Let’s back up for a moment and first define Varroa sensitive hygiene or VSH. VSH is a trait found in some honey bees that causes them to remove Varroa-infected pupae from the brood nest. A number of breeders around the country have developed lines of honey bees with enhanced VSH. When these bees detect the presence of Varroa mites beneath the cell cap, they rip the cap off and haul the pupa out the front door. Videos of this process are amazing in a lurid sort of way.

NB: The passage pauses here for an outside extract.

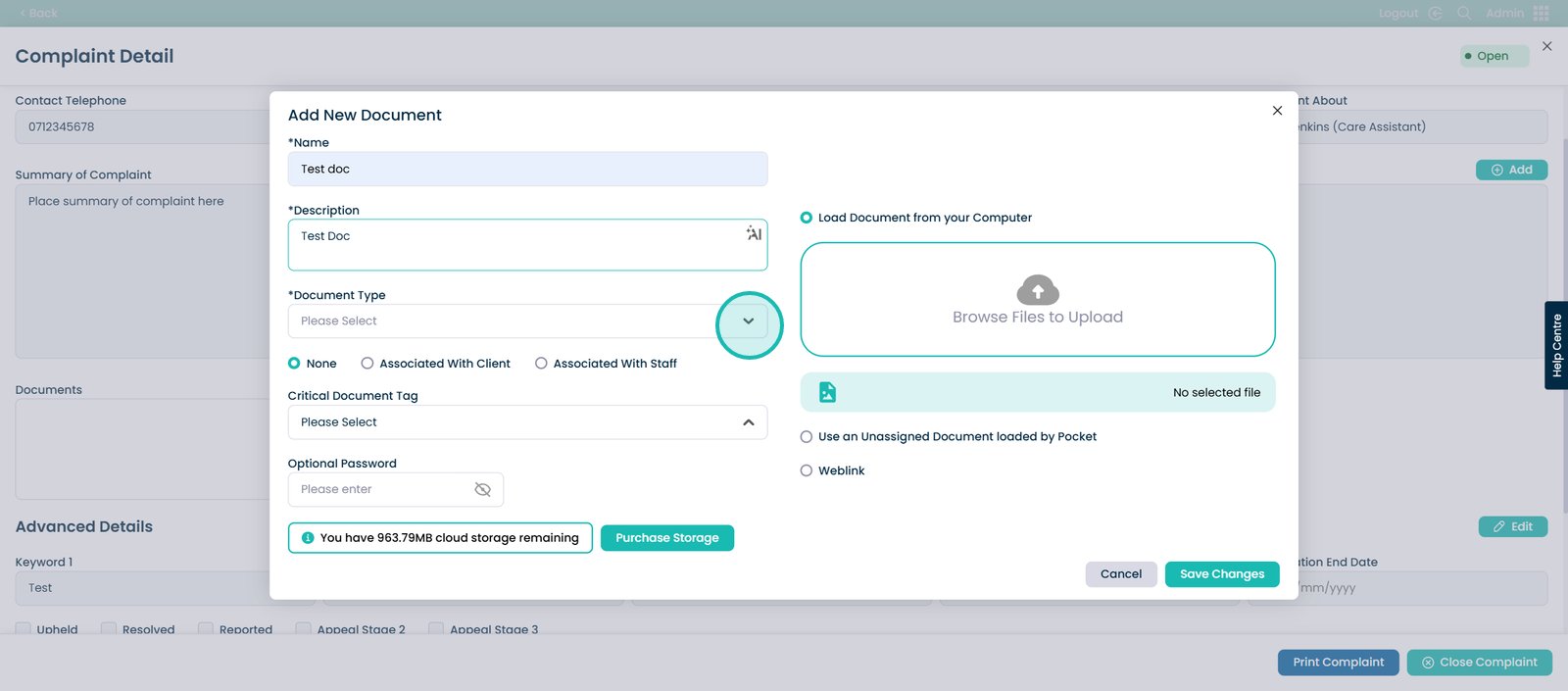Screen dimensions: 1568x691
Task: Select Use an Unassigned Document option
Action: click(807, 437)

For many years the VSH trait has been seen as the potential savior of honey bee populations. However, a number of beekeepers are now reporting colonies of VSH bees that have gone out of control, ripping out not only the infected pupae but all the pupae. While this certainly takes care of the mite population, it also takes care of the bee population. Oops. This trait is sometimes called hygienic behavioral disorder.

So what causes it? Researchers are not exactly sure. Perhaps all the brood in those hives were infected. Or perhaps the bees become so sensitive to Varroa that even the brood near to infected brood is hauled away.

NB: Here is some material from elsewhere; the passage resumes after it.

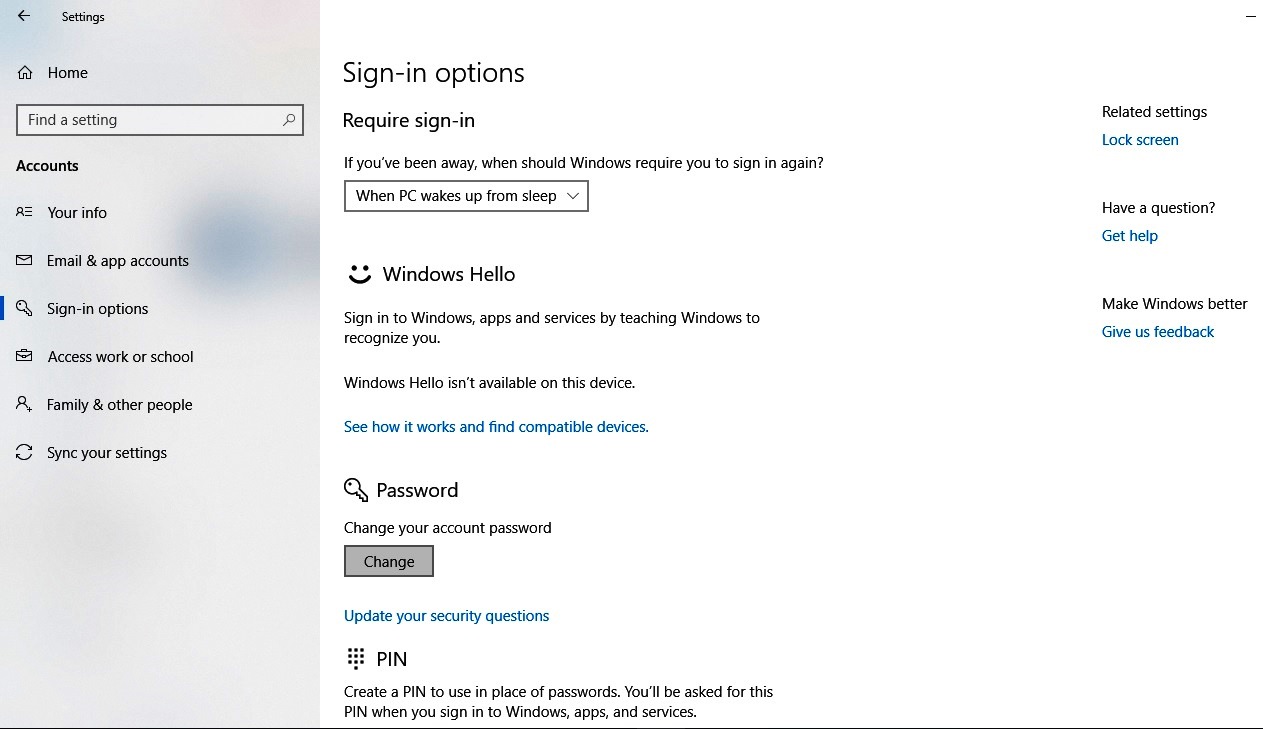Click the Home house icon

(25, 73)
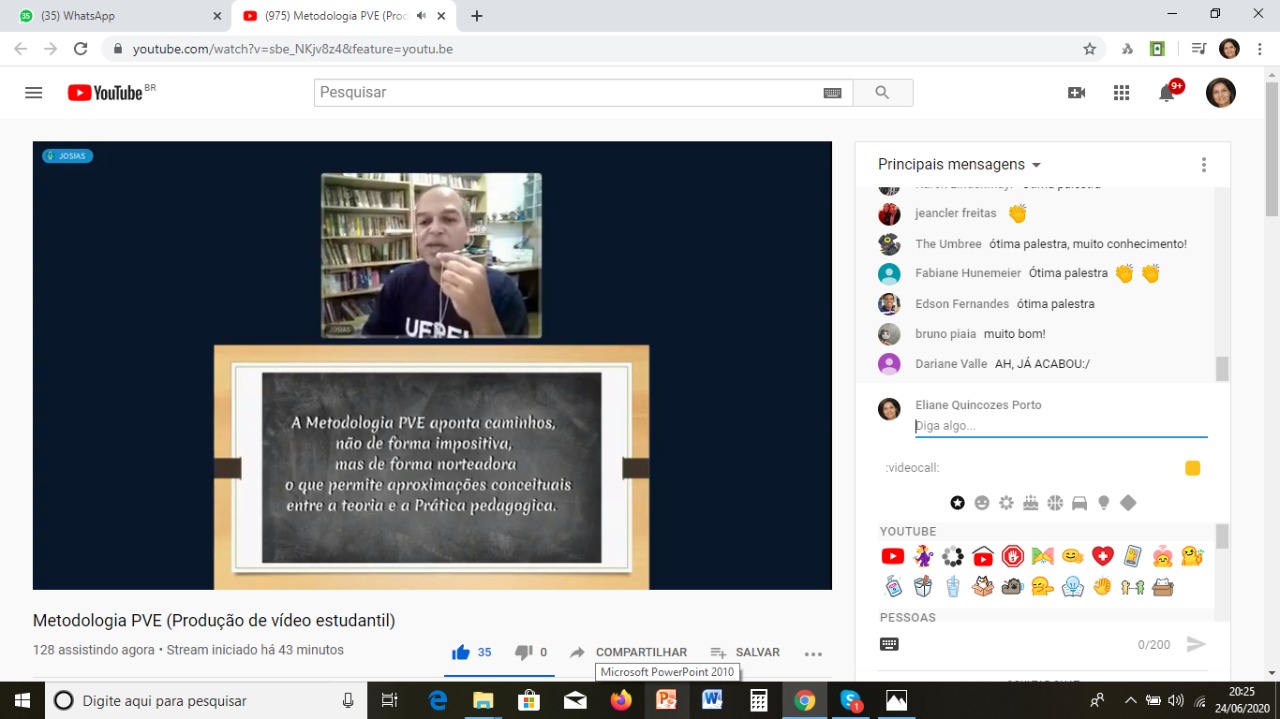Screen dimensions: 1280x719
Task: Dislike the video with thumbs down
Action: tap(523, 652)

It seems likely, though, that there is a distribution of Varroa sensitivity in the VSH lines. In other words, some bees will be extremely sensitive, some moderately sensitive, and some barely sensitive. So occasionally you will get a queen who has the extremely sensitive gene which she passes on to her daughters. These bees, in turn, rip out all the brood.

This trait should be somewhat self-limiting. If the queen can’t produce new queens because they all get ejected from the hive, the trait would eventually disappear.

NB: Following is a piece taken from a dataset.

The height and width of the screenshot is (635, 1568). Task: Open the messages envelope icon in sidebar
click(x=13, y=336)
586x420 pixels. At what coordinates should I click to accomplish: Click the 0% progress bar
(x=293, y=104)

Another complaint I’ve heard from some beekeepers is that VSH bees are poor honey producers. However, most beekeepers say there is no difference in honey production between VSH bees and other bees. It would be interesting to know whether those beekeepers reporting poor honey production have the extremely hygienic type. If so, it may be that low brood survival is causing low honey production in some VSH hives.

Comments

Jess s
Reply

Baby with the bath water!

Emily
Reply

Interesting post, thanks. Do we know how bees detect varroa in capped cells? Maybe they smell slightly different?

There was a section on bees with this hygienic behaviour on a BBC programme called Springwatch last night. It featured an elderly gentleman called Ron Hoskins, who supported by the British Beekeepers Association has been working to improve resistance to varroa in honey bees by selective queen breeding. He brought out a test tube filled with 50,000 varroa mites, each of which he had collected and examined under a microscope for signs of damage caused by the bees. Incredible!

Rusty
Reply

Emily,

I believe the bees detect a pheromone produced by the mites, but I’m not sure. I’ll try to find out.

That vial of mites is amazing. It just shows how really dedicated a lot of mite researchers are.